Acórdão nº 35/1997.L1.S1 de Supremo Tribunal de Justiça (Portugal), 31 de Maio de 2011

Data31 Maio 2011
Órgãohttp://vlex.com/desc1/1997_01,Supreme Court of Justice (Portugal)
  1. AA - ..., S.A. demandou no dia 6-1-1997 BB …,S.A. pedindo a sua condenação no pagamento à A. da importância de 96.214.241$00 a título de perdas anuais ocorridas enquanto se manteve a relação de grupo acrescida de juros de mora contados dia a dia à taxa de 15% desde 25-6-1996 e até efectivo pagamento os quais, à data de 6-1-1997 ascendem a 6.365.955$00.

  2. A A. foi constituída em 1-1-1990 como sociedade em relação de grupo por domínio total inicial, ao abrigo do artigo 488.º do Código das Sociedades Comerciais, tendo como única sócia a ré.

  3. A A. registou prejuízos em 1991, 1992 e 1993 conforme relatório e contas, respectivamente, de 1.058.164$00, 45.762.210$00 e 7.423.524$00.

  4. Outros prejuízos houve em 1991 e 1992 no montante de 41.970.000$00, ocultados nas contas, que constam do certificado do revisor oficial de contas. Estes prejuízos foram contabilisticamente capitalizados em imobilizado em curso.

  5. O total de prejuízos acumulados enquanto durou a relação de grupo ascende a 96.214.241$00.

  6. A relação de grupo terminou em 31-12-1993.

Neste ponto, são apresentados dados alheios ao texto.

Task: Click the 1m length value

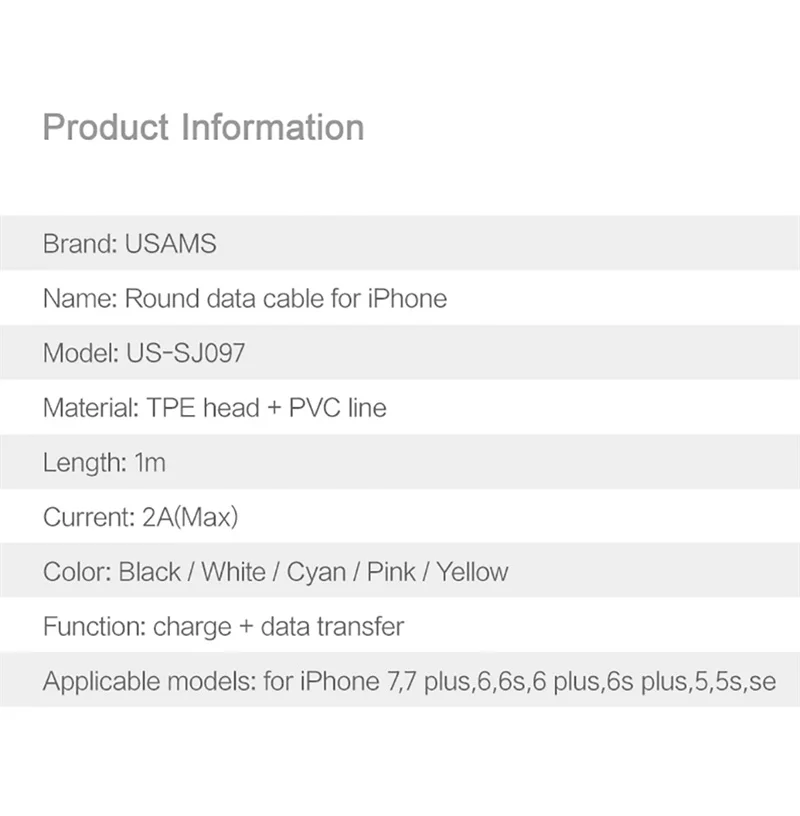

  7. O valor reclamado funda-se no disposto no artigo 502.º/1 do Código das Sociedades Comerciais que possibilita à sociedade dominada exigir à sociedade dominante que “ compense as perdas anuais que, por qualquer razão, se verifiquem durante a vigência do contrato de subordinação, sempre que estas não forem compensadas pelas reservas constituídas durante o mesmo período”. O artigo 502.º é aplicável aos grupos constituídos por domínio total por força da remissão do artigo 491.º do mesmo Código que diz: “ aos grupos constituídos por domínio total aplicam-se as disposições dos artigos 501.º a 504.º e as que por força destes forem aplicáveis”.

  8. A ré considera-se parte ilegítima porque em Dezembro de 1993 vendeu a totalidade da sua participação na A. à sociedade CC, S.A., ou seja, a relação de domínio total que antes existia com a ré passou a existir com a CC, cessão essa dotada de efeitos retroactivos.

  9. No entanto, porque a CC, por virtude da referida alienação, passou a deter na sua esfera jurídica todos os direitos e obrigações antes mantidos entre A. e ré, sempre a CC é responsável, com base em direito de regresso, perante a ré, pelos pagamentos que esta tenha de suportar.

  10. A CC em Maio de 1995 vendeu a sua participação na A. a um II da sociedade, entre os quais se contava o então administrador delegado DD ( ver fls. 142 e segs), assim fazendo cessar a relação de domínio e possibilitando a interposição da presente acção visto que a exigibilidade da compensação das perdas anuais a que alude o mencionado artigo 502.º/1 do C.S.C. apenas se verifica “após o termo do contrato de subordinação” (artigo 502.º/2 do C.S.C.), devendo ler-se, por força da remissão, “ após o termo da relação de domínio”.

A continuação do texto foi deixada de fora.